Selon nous, le cas de l’échange de proximité en Argentine s’apparente au diagnostic III : bien que le système monétaire mis en place par les réseaux de troc fût adapté au contexte (dévaluation de la monnaie, inflation, taux de chômage élevé), l’évolution du contexte, soit la résorption de la crise économique, a entraîné un retrait massif des individus du réseau, qui a rapidement perdu le poids qu’il jouait dans l’économie. La montée a été spectaculaire, tout comme la chute, l’expérience n’entraînant pas de changement durable dans les modes de consommation des individus. La littérature fait état de plusieurs expériences qui s’effritent après une croissance rapide, dans des pays qui ne sont néanmoins pas aux prises avec des crises économiques majeures. Un dilemme peut survenir entre l’identification d’un cas II et d’un cas IV. L’enjeu est le niveau de continuité entre le contexte présent et le contexte futur. Si les dirigeants jugent que le contexte évoluera de façon à favoriser l’organisation à moyen terme (par exemple, en raison de l’évolution des mentalités et de l’intérêt de la population pour les pratiques de consommation éthiques), aucun changement stratégique radical n’est à envisager. Comme nous l’avons vu plus tôt, la direction peut toutefois faire preuve de presbytie en considérant que les changements à venir sont plus imminents qu’ils ne le sont en réalité. Dans ce cas, la survie même de l’organisation est en danger et une réflexion doit être rapidement amorcée afin d’identifier des pistes de développement futur. Ce modèle de diagnostic constitue un outil supplémentaire qui nous aidera à évaluer le potentiel de pérennité et de développement des systèmes d’échange de proximité.

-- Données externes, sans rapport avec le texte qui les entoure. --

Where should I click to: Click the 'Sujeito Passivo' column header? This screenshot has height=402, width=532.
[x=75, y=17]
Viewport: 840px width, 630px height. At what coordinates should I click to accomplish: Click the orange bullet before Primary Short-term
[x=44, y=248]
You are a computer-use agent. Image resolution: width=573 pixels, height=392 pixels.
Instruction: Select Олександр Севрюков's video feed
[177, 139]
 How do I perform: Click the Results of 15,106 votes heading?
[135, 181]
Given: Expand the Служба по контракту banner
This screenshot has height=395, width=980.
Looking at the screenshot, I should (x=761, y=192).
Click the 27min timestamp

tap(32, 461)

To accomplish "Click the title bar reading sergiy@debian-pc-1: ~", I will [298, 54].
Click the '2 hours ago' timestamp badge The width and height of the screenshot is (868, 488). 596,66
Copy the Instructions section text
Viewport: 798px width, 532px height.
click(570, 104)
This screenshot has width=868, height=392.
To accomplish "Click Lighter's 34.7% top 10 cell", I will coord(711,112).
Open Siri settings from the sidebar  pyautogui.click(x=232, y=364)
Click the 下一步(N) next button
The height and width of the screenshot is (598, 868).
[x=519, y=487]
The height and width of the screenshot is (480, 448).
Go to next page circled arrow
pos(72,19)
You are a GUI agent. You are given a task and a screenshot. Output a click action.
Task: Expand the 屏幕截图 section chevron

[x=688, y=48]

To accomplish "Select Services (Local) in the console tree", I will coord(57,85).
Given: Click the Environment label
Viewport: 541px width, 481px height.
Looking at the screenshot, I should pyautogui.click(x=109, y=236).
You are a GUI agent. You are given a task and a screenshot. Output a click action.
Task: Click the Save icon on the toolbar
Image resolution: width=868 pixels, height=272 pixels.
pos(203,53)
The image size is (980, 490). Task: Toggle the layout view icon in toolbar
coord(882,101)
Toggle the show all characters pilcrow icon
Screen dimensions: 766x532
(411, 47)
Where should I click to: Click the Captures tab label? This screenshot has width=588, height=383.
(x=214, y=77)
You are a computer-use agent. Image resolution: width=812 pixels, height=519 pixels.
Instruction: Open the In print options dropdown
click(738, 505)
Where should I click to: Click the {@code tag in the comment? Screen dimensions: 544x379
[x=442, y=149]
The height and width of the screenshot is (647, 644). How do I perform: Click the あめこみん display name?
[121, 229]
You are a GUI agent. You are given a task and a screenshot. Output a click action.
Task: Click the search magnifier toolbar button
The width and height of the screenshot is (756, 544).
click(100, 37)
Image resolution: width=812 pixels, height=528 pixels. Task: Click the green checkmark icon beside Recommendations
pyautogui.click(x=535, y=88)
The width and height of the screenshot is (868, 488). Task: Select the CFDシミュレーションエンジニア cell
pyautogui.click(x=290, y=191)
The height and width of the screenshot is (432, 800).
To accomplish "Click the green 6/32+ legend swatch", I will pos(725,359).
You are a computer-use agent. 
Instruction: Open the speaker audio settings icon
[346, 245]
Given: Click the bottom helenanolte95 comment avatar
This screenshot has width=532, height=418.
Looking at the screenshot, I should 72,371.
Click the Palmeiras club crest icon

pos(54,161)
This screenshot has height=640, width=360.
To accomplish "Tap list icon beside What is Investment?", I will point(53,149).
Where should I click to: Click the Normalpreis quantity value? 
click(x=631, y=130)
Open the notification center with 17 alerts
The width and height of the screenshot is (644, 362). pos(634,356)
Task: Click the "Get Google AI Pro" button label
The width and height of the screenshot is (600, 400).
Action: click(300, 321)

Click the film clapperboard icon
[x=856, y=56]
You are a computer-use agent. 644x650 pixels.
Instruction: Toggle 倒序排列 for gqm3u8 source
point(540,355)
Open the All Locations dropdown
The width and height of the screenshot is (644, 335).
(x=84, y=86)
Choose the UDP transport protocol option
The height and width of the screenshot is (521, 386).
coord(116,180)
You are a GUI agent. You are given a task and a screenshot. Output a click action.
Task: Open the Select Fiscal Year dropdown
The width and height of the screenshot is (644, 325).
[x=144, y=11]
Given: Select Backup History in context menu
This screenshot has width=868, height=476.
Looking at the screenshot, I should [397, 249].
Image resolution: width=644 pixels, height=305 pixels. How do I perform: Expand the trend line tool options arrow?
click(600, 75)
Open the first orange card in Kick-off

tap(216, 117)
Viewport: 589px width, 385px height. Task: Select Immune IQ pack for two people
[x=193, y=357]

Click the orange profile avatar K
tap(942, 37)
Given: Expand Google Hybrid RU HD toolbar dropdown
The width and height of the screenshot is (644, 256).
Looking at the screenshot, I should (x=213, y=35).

De cette section sur le diagnostic et les critères d’évaluation, nous retenons donc que les stratégies développées dans les systèmes d’échange de proximité doivent prendre en considération à la fois la capacité stratégique de l’organisation (analyse interne), sa position stratégique (analyse externe) et les attentes des parties prenantes. L’analyse externe doit tenir compte de l’évolution à plus ou moins long terme du contexte dans lequel l’organisation évolue, notamment les phases de développement du marché (que nous avons abordées à la section 2.2.3). L’organisation doit maintenir une cohérence permanente entre les quatre éléments de ses orientations stratégiques, c’est à dire la mission, les objectifs généraux, la stratégie directrice et la stratégie d’affaires. De plus, les choix stratégiques doivent intégrer la nécessaire conciliation de la viabilité de l’association et de celle de l’entreprise, de façon à trouver un équilibre qui permettra à l’organisation de se développer harmonieusement. Rappelons enfin que les dirigeants doivent demeurer alertes dans leur réflexion stratégique et éviter

toute forme de myopie ou de presbytie stratégique pouvant nuire à leur compréhension de la situation réelle de l’organisation.